BEGIN Records to process

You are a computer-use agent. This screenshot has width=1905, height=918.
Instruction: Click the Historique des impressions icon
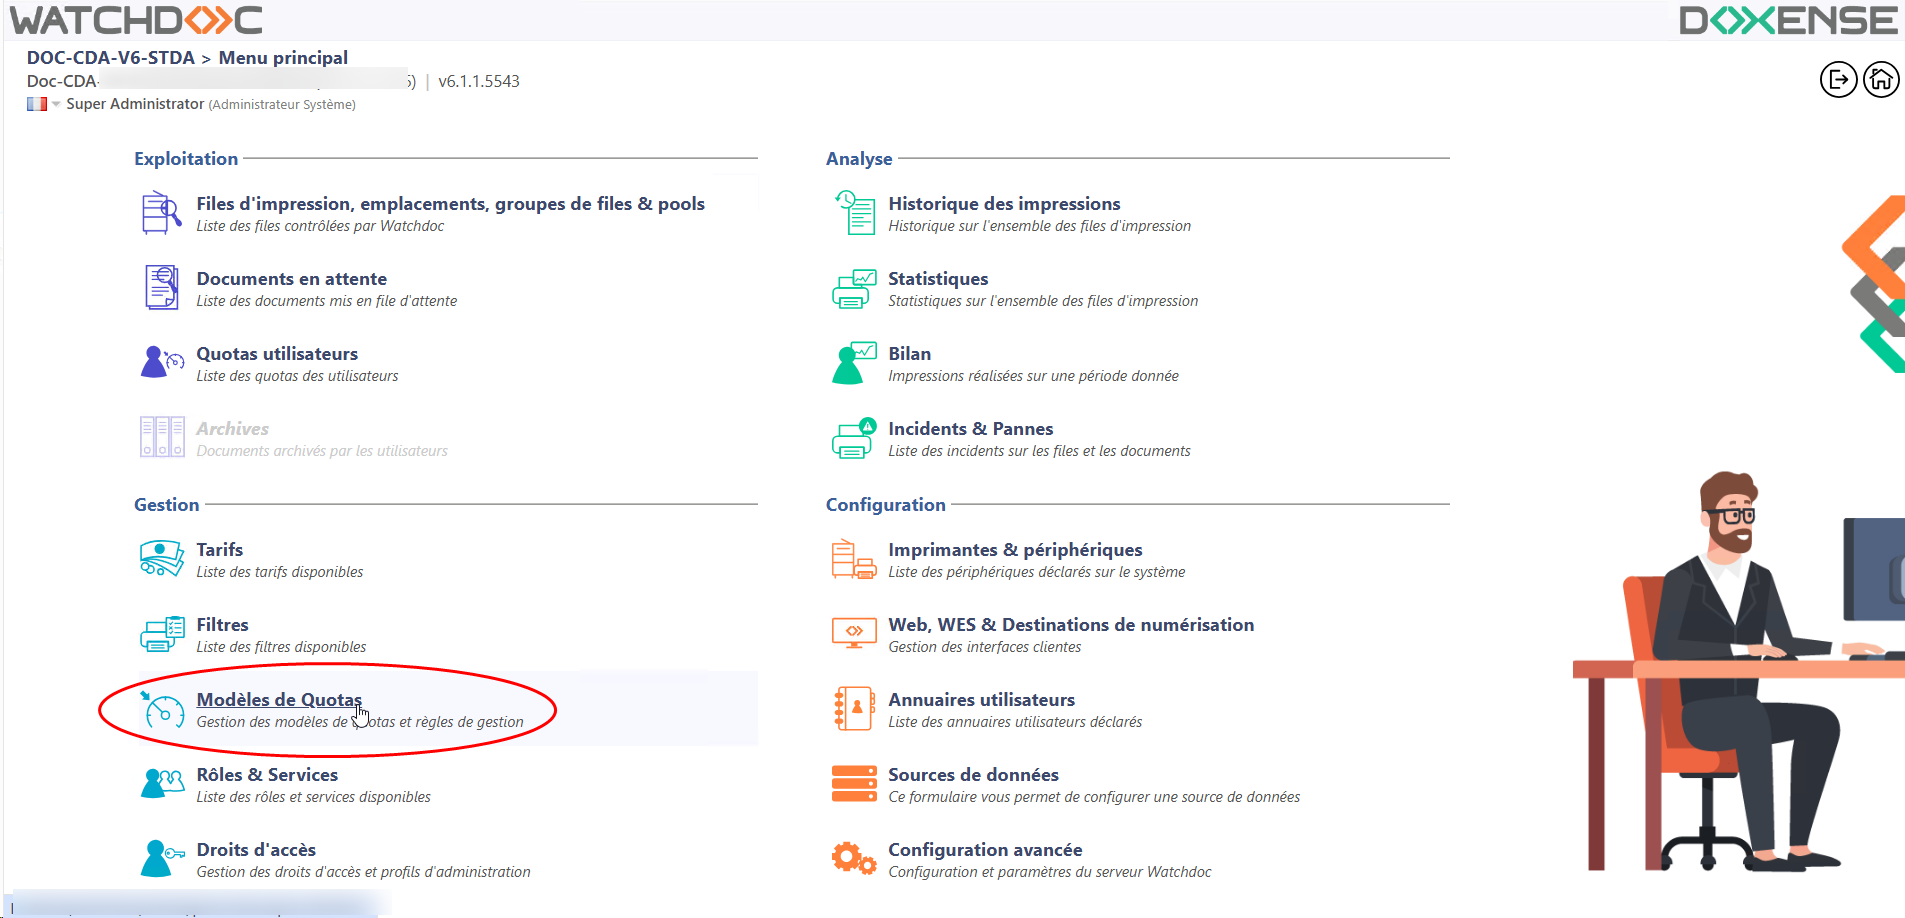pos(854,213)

END Records to process
BEGIN Records to process

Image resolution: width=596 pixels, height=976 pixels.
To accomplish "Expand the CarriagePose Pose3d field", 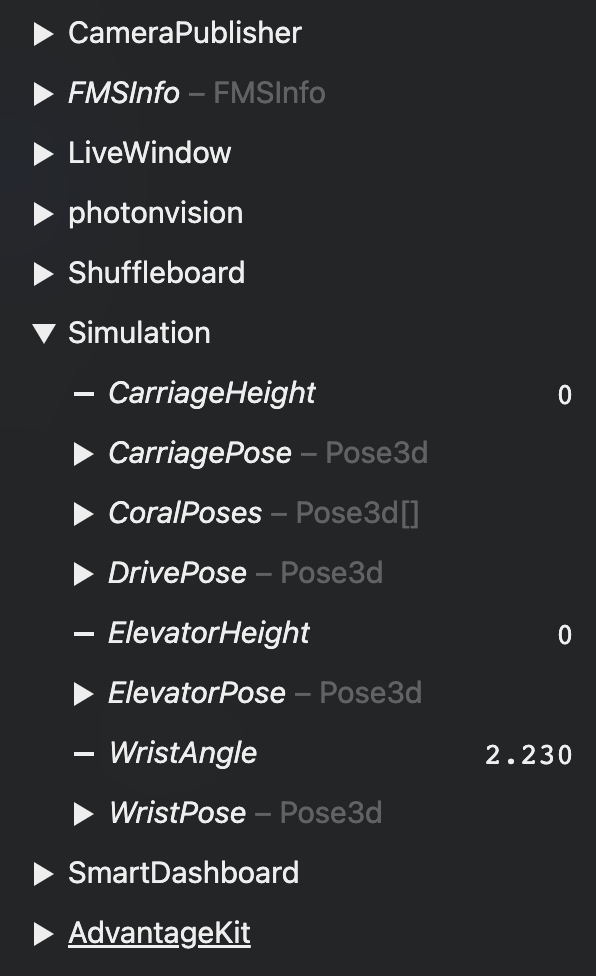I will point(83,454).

END Records to process

Exercise: Please give the number of lines in the listing that hold "height", and no other text.

Final answer: 2